I have my lunch. Last night’s leftover spaghetti Bolognese in a Tupperware container heated up in the microwave. As I munch away, I pretend I’m eating pelau or dosti roti from the Indian woman on Western Main Road, St James.
Then it’s back to the prison of my desk. Unlike Foucault’s Panopticon, however, I know I’m not being watched. I’m in the corner seat, my laptop is still streaming as band after band crosses the stage. I borrow a colleague’s headphones and things suddenly don’t seem so bad after all! This is like an open prison if anything; there’s no shackles or punishment beatings (although at one point I am required to attend an hour-long workshop on recruitment, which I suspect was put in my diary as some kind of psychological torture method). There’s labour, of course, but here in my window seat, it’s a little bit like solitary confinement—in a good way!
I’m hearing Machel Montano’s Like Ah Boss for about the 30th time today and resisting the urge to jump up on my desk to mime playing a trombone singing, “Pah-DA…Pa-da-da-da-DAH!” and urging my workmates to join in the call-and-response routine like the Power Soca Monarch at the Hasely Crawford Stadium.
Four days previously, on Fantastic Friday, we had attempted to have a soca party at my tiny studio flat in North London, paying the US$12 subscription for the live pay-per-view event. In the end I crashed asleep at 3 am, just after watching Destra throw away her shot at the title by failing to get “loose.”
I’m intermittently woken by cries of derision and whoops of excitement from the living room where my girlfriend is displaying her stamina, fighting off fatigue and skyping her mother in Trinidad and best friend in New York. The benefit of her three-hour pre-ISM nap had clearly kicked in. At 6.30 am UK time I blearily watched Machel drive onstage in a racing car and deliver a sermon to the people.
That late night, or rather early morning, impacted slightly on Valentine’s Day as a romantic brunch became more of a “brinner” (brunch-dinner) served up in the early evening as the light was beginning to fade and we emerged from slumber.
As J’Ouvert kicked off on Monday morning I was putting up my umbrella at the bus stop as the rain grew steadier.
By Carnival Tuesday, tabanca had turned us slightly demented.
“Put on your Carnival costume and head piece, turn up the heating full blast and play a mas in the flat,” I dared my girlfriend by text. She couldn’t resist it.

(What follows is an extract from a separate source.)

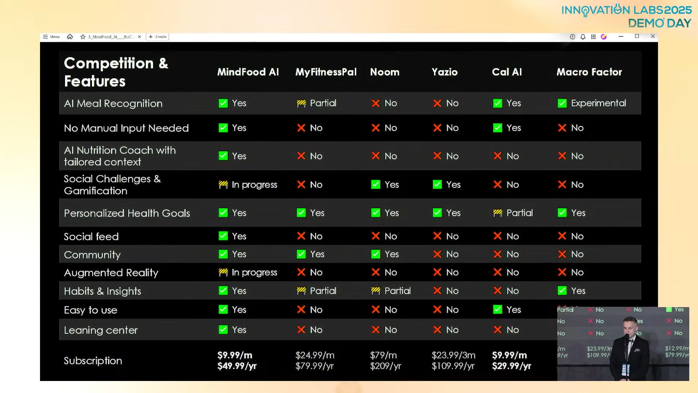Click the Create button
Viewport: 698px width, 393px height.
[158, 37]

Another friend, locked in tedious jury service in the London suburbs, suggested (over-optimistically) that it was sunny enough to go outside and play a mas in the park. The fear of arrest, however, prevented any further indiscretions.
“Idris Elba is here!” messaged my friend from Port-of-Spain, and I opened the window to let what remained of my inner spirit fly into the fading light of evening as I watched the clock in the bottom right of my screen count slowly down until home time.
“Close the bleedin’ window!” somebody shouted. “It’s blinkin’ freezing!”
And it was, so I did.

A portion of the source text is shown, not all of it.